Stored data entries
++++++++++++++++++++
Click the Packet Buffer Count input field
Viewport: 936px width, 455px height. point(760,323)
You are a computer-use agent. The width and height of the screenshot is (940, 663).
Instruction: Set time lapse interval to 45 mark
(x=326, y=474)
++++++++++++++++++++
--- TASK GOAL ---
Take the lines above from the one holding "You are a computer-use" to the last and output them exactly.

--- RESPONSE BOX ---
You are a computer-use agent. The width and height of the screenshot is (940, 663).
Instruction: Set time lapse interval to 45 mark
(x=326, y=474)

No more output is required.